A state representative has filed a petition for recall efforts for Detroit's mayor, Dave Bing. State Rep. John Olumba (D-Detroit) filed the motion calling for a special mayoral election in February.
On Tuesday, Bing spoke with reporters on the Detroit city council's need to work with him to cut the deficit, which is expected to reach $84 million by June 30. To make this happen, The Grio reports, Detroit will issue "unpaid furloughs and other cost-saving actions" that will go into effect Jan. 1, 2013.
In addition, Bing recently put the city's $68,000 search for a new police chief on hold because the city doesn't have the funds to complete it.

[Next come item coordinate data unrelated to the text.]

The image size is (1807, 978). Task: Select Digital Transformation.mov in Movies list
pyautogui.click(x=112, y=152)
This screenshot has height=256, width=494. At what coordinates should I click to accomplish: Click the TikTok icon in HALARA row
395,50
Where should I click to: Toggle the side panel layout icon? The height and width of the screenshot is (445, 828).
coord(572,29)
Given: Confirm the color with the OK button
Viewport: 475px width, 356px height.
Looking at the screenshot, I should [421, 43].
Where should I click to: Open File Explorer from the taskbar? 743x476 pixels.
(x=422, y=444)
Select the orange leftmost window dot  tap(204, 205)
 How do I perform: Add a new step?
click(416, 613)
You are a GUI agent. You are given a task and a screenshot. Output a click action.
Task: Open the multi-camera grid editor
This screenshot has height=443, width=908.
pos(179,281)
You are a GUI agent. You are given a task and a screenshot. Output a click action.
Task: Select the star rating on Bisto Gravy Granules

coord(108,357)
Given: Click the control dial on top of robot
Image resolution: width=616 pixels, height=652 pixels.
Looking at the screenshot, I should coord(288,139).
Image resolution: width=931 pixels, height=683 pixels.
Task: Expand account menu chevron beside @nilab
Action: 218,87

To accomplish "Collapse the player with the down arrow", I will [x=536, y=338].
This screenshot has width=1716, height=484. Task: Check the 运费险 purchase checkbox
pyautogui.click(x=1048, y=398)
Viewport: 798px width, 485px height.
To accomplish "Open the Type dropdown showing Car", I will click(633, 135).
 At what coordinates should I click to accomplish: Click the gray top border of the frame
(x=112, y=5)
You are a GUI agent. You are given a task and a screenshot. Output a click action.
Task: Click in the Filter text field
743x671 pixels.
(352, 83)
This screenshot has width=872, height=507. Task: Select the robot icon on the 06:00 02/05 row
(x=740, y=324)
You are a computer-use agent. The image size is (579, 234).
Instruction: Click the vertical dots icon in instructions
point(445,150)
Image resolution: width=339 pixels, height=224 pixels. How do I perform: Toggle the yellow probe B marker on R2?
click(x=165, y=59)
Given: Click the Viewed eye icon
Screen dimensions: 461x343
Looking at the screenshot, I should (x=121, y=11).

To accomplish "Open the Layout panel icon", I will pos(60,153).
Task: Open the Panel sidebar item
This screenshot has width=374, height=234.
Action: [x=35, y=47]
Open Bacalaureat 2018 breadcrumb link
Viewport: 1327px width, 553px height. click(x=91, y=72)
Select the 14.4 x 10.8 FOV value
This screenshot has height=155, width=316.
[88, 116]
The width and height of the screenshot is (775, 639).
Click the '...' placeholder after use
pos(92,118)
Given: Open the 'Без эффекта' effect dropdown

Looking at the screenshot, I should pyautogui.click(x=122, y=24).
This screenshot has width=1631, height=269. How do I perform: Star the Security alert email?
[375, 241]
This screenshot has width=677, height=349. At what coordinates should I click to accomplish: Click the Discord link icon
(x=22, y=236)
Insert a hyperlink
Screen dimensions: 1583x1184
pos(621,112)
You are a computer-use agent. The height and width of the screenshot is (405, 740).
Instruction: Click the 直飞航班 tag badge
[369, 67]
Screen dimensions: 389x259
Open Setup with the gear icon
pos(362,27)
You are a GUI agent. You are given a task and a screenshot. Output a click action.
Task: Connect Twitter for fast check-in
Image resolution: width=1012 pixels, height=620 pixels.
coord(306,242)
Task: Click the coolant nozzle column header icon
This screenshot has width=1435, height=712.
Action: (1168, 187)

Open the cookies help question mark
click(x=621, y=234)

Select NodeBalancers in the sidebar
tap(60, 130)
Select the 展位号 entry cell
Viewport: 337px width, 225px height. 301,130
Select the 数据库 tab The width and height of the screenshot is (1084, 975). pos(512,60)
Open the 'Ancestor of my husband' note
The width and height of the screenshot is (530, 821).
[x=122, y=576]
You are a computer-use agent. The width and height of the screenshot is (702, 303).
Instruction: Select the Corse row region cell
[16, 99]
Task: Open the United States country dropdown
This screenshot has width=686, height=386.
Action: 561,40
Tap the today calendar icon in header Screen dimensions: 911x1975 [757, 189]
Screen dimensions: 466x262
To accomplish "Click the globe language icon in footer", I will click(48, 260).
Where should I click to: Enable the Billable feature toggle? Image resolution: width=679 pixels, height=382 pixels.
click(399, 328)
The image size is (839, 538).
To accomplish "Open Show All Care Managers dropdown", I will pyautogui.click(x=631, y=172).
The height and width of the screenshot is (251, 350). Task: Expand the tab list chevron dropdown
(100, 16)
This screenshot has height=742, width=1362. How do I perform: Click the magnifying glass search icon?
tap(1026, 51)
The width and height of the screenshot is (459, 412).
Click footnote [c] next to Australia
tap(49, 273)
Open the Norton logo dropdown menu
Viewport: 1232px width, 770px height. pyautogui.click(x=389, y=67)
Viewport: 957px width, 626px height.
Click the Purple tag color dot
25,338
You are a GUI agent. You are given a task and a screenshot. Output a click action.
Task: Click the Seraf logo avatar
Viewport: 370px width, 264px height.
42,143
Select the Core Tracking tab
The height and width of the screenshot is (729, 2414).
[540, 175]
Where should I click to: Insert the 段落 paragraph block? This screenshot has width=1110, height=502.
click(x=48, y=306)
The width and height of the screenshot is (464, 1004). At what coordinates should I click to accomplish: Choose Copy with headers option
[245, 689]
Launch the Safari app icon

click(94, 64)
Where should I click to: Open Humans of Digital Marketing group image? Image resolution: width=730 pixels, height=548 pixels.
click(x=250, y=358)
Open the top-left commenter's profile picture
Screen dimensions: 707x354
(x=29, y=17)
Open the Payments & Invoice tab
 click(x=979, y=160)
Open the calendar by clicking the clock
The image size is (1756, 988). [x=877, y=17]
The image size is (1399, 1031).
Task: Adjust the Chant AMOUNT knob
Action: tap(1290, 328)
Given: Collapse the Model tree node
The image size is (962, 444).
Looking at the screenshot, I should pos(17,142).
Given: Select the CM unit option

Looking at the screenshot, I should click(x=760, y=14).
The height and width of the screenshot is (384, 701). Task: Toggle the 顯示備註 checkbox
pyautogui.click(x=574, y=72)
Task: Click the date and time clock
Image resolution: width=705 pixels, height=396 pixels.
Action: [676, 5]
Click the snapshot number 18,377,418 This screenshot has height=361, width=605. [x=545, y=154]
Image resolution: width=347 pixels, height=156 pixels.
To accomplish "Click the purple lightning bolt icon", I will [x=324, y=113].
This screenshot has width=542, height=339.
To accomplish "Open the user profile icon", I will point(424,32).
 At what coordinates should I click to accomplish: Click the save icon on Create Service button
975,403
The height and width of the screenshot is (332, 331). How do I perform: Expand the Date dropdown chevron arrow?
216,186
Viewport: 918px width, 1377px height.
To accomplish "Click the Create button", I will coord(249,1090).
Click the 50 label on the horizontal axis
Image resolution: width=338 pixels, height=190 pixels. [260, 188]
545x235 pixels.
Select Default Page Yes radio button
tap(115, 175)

The recall also claims that Bing reduced public hours to police precincts, which has jeopardized public safety. To alleviate the pressure from police, Bing announced the opening of 13 mini-stations in several communities that will house officers and volunteers. The mini-stations will organize foot patrols and neighborhood watch programs, and provide assistance with filing police reports.
The Grio writes:
"The recall effort, which needs to have 43,000 approved signatures to trigger a special election in February, comes at a peculiar time. There is already a mayoral election in 2013 with a primary scheduled for May and a general election set for November.
If there were a recall election, it would cost the city between $500,000 and $1 million. It could become an even larger mess in the event that Bing – currently finishing his first full term as mayor and likely running for a second – is recalled from office, setting up an identical situation to what occurred in 2009.
Bing was initially elected mayor during a May 2009 special election to fill the seat of former mayor Kwame Kilpatrick. He then won the regularly scheduled primary and general elections in August and November, with the elections costing the city millions of dollars in the process."
Read the entire story here.
BET Politics - Your source for the latest news, photos and videos illuminating key issues and personalities in African-American political life, plus commentary from some of our liveliest voices. Click here to subscribe to our newsletter.
(Photo: REBECCA COOK/Reuters /Landov)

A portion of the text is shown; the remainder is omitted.